BBTS Bielsko-Biała po zaciętym spotkaniu przegrał z BKS Visła Proline Bydgoszcz 2:3 w meczu 3. kolejki TAURON 1. Ligi. – Zagraliśmy naprawdę dobry mecz, a o końcowym wyniku zadecydowały detale – powiedział Harry Brokking, trener bielskiej drużyny. Dzisiaj o godzinie 18.00 bielszczanie podejmą u siebie Chemeko-Systems Gwardię Wrocław.
Siatkarze BBTS-u mają za sobą wymagające i trudne wyjazdowe spotkanie przeciwko BKS Viśle Proline. Mecz układał się ze zmiennym szczęściem dla obu drużyn. Zwycięzcę wyłonimy tie-break, w którym minimalnie lepsi okazali się gospodarze.
– Wiedzieliśmy, że to będzie bardzo trudny pojedynek z jedną z lepszych drużyn w TAURON 1. Lidze. Powinniśmy jak najszybciej zapomnieć o secie pierwszym. Przegraliśmy 22:25 i oddaliśmy rywalom przez błędy własne, aż 14 punktów. Wszelkie komentarze tutaj są zbędne. Wróciliśmy i zagraliśmy naprawdę, ale to naprawdę dobre spotkanie – powiedział Harry Brokking, trener BBTS-u.
I dodał: – Set drugi oraz czwarty były niemalże perfekcyjne w naszym wykonaniu i trudno oczekiwać dużo więcej od zawodników. W tie-breaku graliśmy punkt za punkt. W takim wypadku decydują detale. Przegraliśmy końcówkę. Gratulacje dla gospodarzy, zagrali dobry mecz.

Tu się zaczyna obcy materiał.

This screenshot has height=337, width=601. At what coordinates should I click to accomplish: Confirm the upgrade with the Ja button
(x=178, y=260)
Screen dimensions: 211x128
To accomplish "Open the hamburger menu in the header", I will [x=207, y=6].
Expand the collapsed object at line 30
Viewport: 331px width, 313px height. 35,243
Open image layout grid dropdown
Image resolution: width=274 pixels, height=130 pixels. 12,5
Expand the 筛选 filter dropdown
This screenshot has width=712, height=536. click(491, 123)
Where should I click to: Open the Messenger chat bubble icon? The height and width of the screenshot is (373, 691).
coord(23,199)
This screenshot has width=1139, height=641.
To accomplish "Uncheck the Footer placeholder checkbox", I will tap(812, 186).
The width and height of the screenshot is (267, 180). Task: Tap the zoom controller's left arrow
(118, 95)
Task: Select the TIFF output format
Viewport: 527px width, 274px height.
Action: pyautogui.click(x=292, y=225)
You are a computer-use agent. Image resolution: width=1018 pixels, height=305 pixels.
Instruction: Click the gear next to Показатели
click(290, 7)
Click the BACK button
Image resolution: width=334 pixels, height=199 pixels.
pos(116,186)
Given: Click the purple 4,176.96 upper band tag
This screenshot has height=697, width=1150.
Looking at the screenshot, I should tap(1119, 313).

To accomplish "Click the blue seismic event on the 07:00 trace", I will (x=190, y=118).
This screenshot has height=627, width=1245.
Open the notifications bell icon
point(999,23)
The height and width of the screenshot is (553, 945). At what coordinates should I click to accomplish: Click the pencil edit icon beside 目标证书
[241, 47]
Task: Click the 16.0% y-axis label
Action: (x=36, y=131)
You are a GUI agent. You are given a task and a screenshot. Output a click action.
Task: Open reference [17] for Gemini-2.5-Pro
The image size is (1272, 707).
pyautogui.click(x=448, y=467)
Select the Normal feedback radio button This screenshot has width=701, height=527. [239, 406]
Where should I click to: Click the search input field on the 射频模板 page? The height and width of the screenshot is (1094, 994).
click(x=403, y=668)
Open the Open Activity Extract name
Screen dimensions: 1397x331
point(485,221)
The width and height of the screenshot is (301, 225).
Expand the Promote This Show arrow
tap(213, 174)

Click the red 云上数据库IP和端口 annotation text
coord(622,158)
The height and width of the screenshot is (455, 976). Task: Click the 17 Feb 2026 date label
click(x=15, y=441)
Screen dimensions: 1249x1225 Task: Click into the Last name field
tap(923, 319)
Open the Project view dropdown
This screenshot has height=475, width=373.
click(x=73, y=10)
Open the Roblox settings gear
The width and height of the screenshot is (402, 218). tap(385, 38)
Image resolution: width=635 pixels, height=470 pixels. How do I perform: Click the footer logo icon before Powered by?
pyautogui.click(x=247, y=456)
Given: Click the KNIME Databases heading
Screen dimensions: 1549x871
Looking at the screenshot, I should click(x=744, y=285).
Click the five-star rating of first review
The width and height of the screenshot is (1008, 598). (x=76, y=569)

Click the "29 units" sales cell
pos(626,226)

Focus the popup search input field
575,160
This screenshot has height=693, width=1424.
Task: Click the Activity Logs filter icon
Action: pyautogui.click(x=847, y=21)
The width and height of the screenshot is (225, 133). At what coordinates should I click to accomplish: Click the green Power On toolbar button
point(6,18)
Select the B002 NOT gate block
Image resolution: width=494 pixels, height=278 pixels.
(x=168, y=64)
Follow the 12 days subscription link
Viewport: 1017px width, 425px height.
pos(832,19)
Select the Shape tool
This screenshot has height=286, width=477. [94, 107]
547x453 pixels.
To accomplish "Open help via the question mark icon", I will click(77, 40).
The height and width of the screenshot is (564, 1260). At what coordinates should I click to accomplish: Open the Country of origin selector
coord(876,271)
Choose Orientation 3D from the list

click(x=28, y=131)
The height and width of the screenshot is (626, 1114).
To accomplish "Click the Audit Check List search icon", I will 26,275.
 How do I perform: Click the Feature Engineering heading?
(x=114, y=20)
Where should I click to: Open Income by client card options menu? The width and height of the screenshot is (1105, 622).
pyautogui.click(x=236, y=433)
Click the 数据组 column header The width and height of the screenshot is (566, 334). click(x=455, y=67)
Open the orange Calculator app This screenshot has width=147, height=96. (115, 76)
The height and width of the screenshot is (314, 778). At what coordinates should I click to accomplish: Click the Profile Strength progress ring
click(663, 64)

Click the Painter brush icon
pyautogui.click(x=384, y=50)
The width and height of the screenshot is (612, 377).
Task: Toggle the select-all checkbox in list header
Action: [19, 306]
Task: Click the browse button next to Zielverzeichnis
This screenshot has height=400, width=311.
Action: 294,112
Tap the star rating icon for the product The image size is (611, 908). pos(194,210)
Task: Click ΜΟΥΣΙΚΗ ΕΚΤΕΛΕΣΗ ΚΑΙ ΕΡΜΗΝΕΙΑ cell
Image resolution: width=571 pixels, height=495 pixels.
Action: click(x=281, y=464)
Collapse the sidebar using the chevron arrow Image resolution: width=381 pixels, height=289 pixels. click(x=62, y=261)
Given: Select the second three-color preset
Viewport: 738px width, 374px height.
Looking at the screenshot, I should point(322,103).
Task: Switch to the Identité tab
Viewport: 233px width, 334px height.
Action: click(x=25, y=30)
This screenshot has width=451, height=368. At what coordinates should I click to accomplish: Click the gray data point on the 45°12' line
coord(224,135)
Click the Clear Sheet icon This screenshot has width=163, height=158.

Szkoleniowiec pomimo porażki był zadowolony z postawy swoich podopiecznych. – Wielkie brawa dla naszego zespołu. Bardzo, bardzo trudne spotkanie – zakończył Holender.
W piątek bielszczanie rozegrają pierwsze oficjalne spotkanie o ligowe punkty przed własną publicznością. Podejmą Chemeko-System Gwardię Wrocław. Początek meczu o godzinie 18.00.